Salah satu keterampilan yang dapat membantu guru dalam perannya sebagai penyokong peserta didik untuk berkembang adalah keterampilan coaching. Dengan keterampilan coaching, peserta didik dapat dibantu untuk mengenali masalah-masalah yang dihadapi dan dapat menemukan secara mandiri solusi terhadap masalah-masalah itu. Coaching dapat membantu peserta didik dengan pengarahan yang tepat untuk mencari solusi atas permasalahan mereka sendiri sehingga dapat membantu peserta didik untuk menumbuhkan potensi diri mereka.

Menjadi coach adalah peran yang dapat dilakukan oleh guru sebagai seorang pemimpin pembelajaran. Tentunya untuk menjadi seorang coach, guru perlu mengembangkan kompetensi dalam bidang komunikasi. Komunikasi adalah hal utama yang menentukan keberhasilan proses coaching. Ada tantangan untuk mengembangkan komunikasi positif antara guru sebagai coach dan peserta didik sebagai coachee. Selama ini, ada kecenderungan peserta didik mengambil jarak dengan guru karena rasa segan. Perasaan ini dapat menjadi hambatan terciptanya komunikasi yang setara antara guru sebagai coach dan peserta didik sebagai coachee. Memang benar, setiap guru yang melaksanakan peran sebagai coach perlu mengasah terus keterampilan komunikasinya. Komunikasi sangat penting untuk menjamin keterbukaan dari peserta didik yang akan memberi luang bagi bantuan guru untuk mereka.
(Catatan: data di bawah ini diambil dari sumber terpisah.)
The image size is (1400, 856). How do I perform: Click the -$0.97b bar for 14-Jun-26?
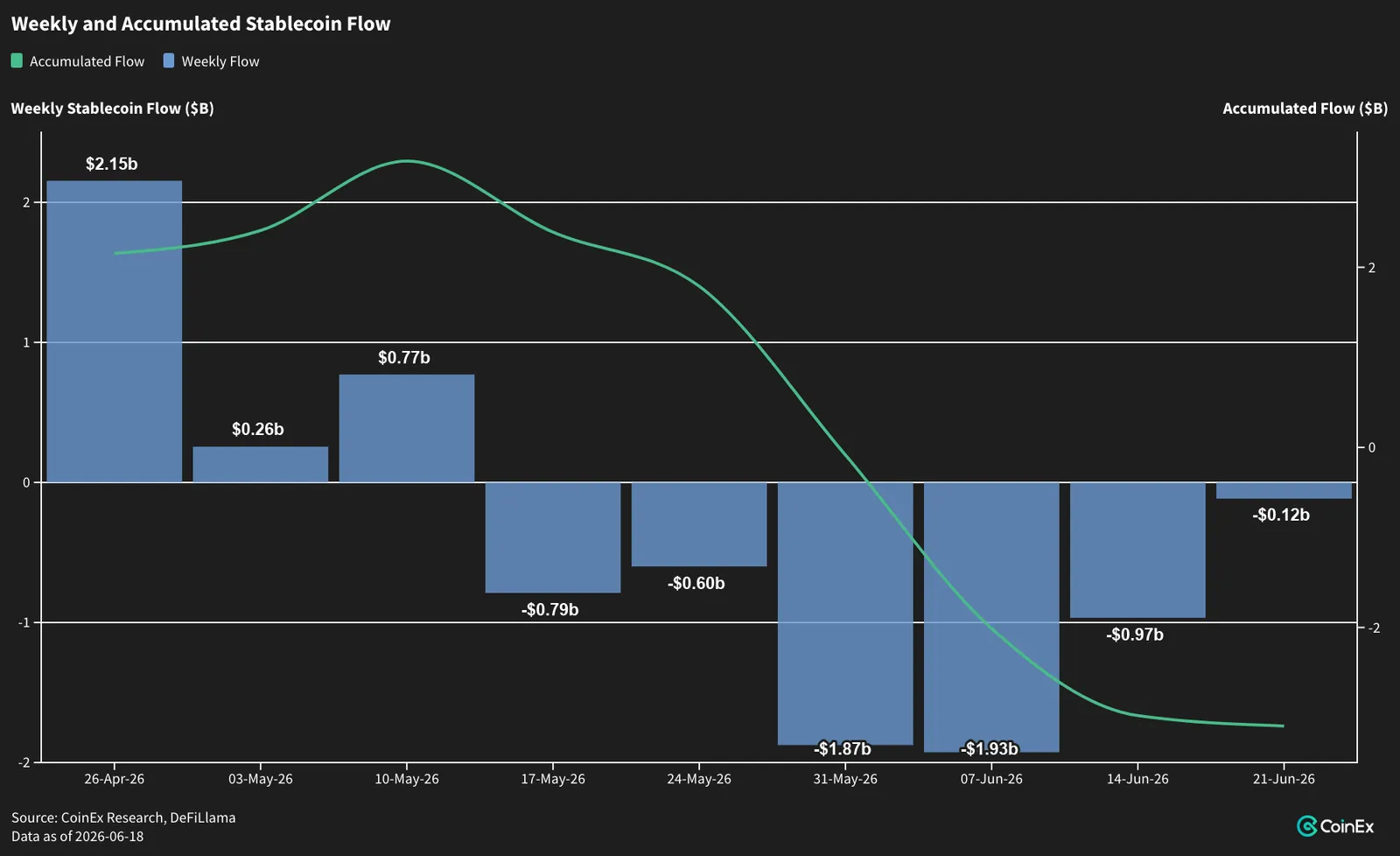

Pendidikan yang berpihak pada peserta didik bukanlah sebuah wacana kosong, tetapi merupakan visi sempurna yang dapat membawa generasi muda pada pencapaian-pencapaian gemilang di bidang pendidikan. Jika ditanya siapa yang bertanggung jawab untuk mewujudkan itu, guru-lah mereka. Setiap guru harus mempunyai andil bagi terwujudnya ekosistem belajar yang berpihak bagi peserta didik. Banyak strategi yang dapat dipilih oleh guru demi menjamin terwujudnya tanggung jawab itu. Guru hanya perlu terus berinovasi dan terus belajar. Belajar untuk mengembangkan semua kompetensi yang dibutuhkan sebagai seorang pemimpin pembelajaran, tetapi juga belajar untuk mengembangkan kompetensi diri sebagai pribadi. Guru dan peserta didik adalah sama-sama pribadi pembelajar.